We can only revise this page upward, adding stricter clauses, never weakening one. If we genuinely need to change a clause, we’ll publish the proposed change, the reasoning, and the diff at least 30 days before it takes effect.
The receipts
Six things we’ve published or done that demonstrate the pledge isn’t aspirational.
Zero-retention contracts with model providers.
Written agreements with Anthropic and OpenAI prohibiting logging or training on the inference traffic we send. Not a click-through ToS, a negotiated contract.
The audit log streams to your SIEM, not just ours.

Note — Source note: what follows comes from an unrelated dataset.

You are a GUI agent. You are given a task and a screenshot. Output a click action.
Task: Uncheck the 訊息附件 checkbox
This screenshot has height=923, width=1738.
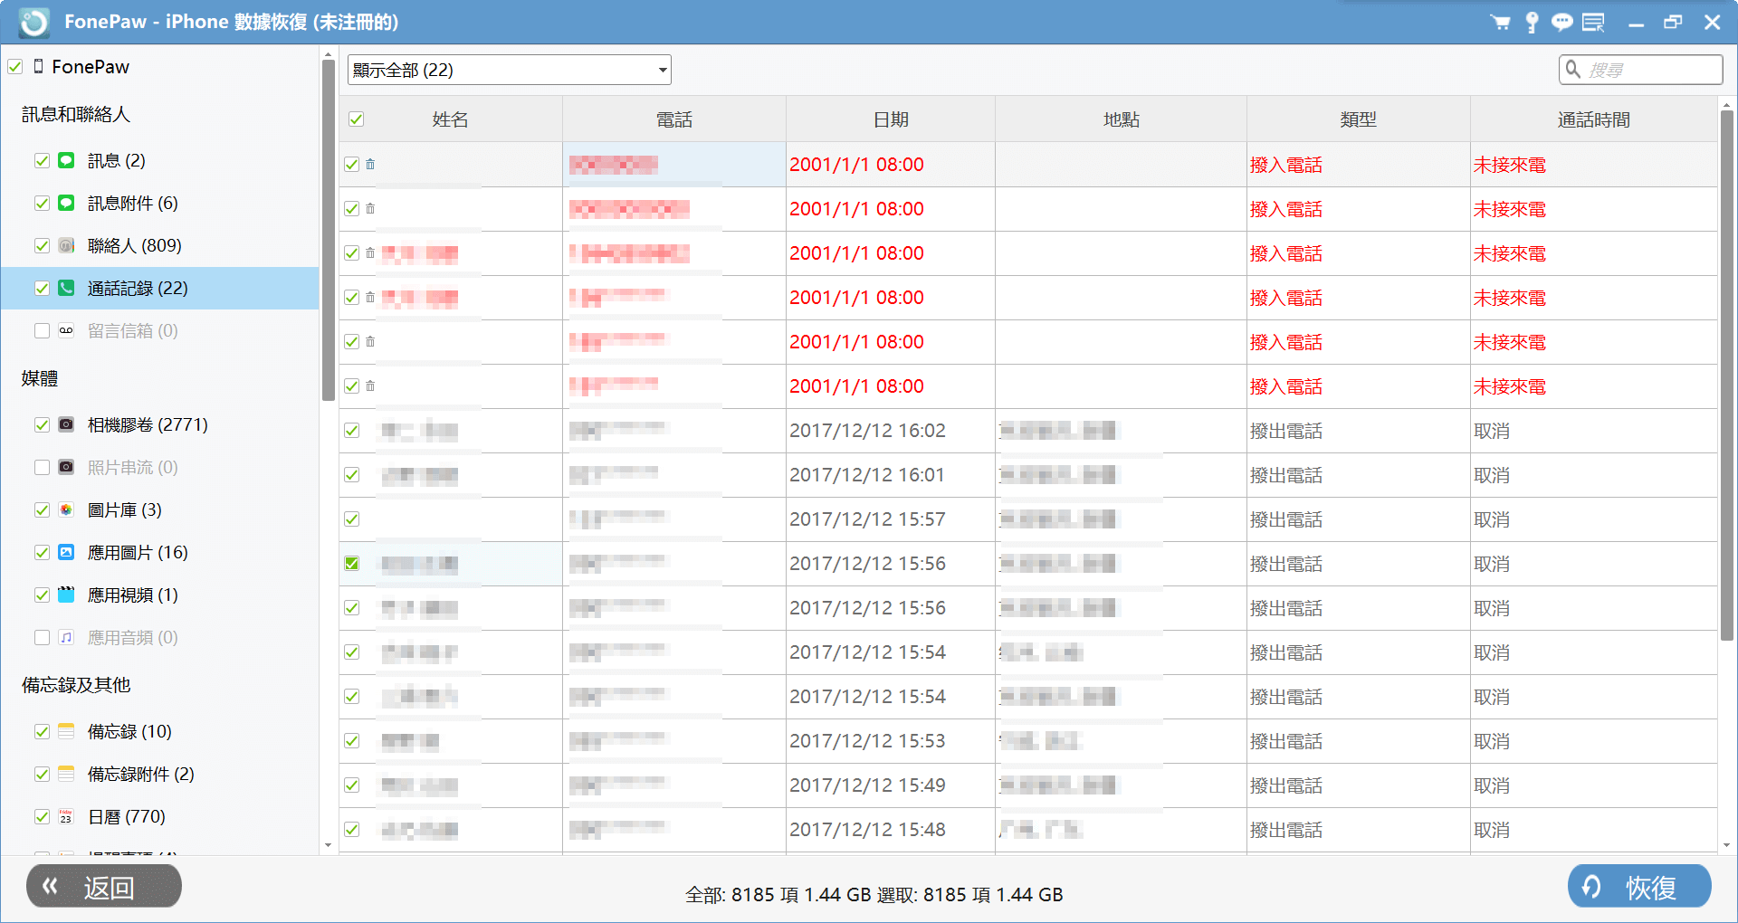tap(42, 203)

Every Pulse action is recorded; admins can stream to Splunk, Datadog, Elastic, or S3 in real time. Our records and yours match.
Quarterly transparency reports.
Counts of: legal-process requests received, requests refused, requests narrowed, requests complied with, customers notified, customers we couldn’t notify (by jurisdiction).
Documented exits we’ve taken.
Two prospects asked us to add productivity-surveillance features. We declined and documented why. We lost the deals. The internal memos are available to existing Enterprise customers under NDA.
The capability proofs.
Formal proofs that the policy engine cannot grant scopes it wasn’t given, that tenant isolation cannot be bypassed, and that audit records cannot be backdated.
Transparency report
Pulse is in private beta. We have not received any government requests for customer data because we have no public customers yet. Our first transparency report will publish here once we’re past private-beta volume, on a quarterly cadence, with jurisdictional breakdowns for everything we’re legally allowed to disclose.
The four metrics we will track from day one: requests received, requests refused or narrowed, customers notified, and backdoors added (which will always read zero, because if it ever doesn’t, the warrant canary below disappears first).
Warrant canary · coming at GA
Some legal processes prohibit a company from telling its users they exist. A canary is a public statement updated on a fixed schedule; if the statement disappears or stops updating, users can infer that something the company was not allowed to disclose has happened. Pulse will publish its first canary at GA, signed by both founders, refreshed on the 1st and 15th of every month. Below is the template; the signed version will live at pulsehq.tech/canary.txt.asc once it’s real.
[ warrant canary · pulsehq.tech · TEMPLATE ]
As of <date>, Pulse has:
· Received zero National Security Letters that
we cannot disclose under §2709(c) of 18 U.S.C.
· Received zero FISA orders, including under
50 U.S.C. §1801 et seq.
· Received zero gag orders preventing us from
disclosing the existence of legal process.
· Made no code changes that bypass the policy
engine's scope checks for any party.
Signed (PGP, fingerprints below):
Apoorv Jain · Co-founder
Manav Jain · Co-founder
Next refresh: <next refresh date>.We are not building surveillance.
If you’re looking for productivity scoring, employee monitoring, or sentiment dashboards, we’re not the right tool. We’re proud of that.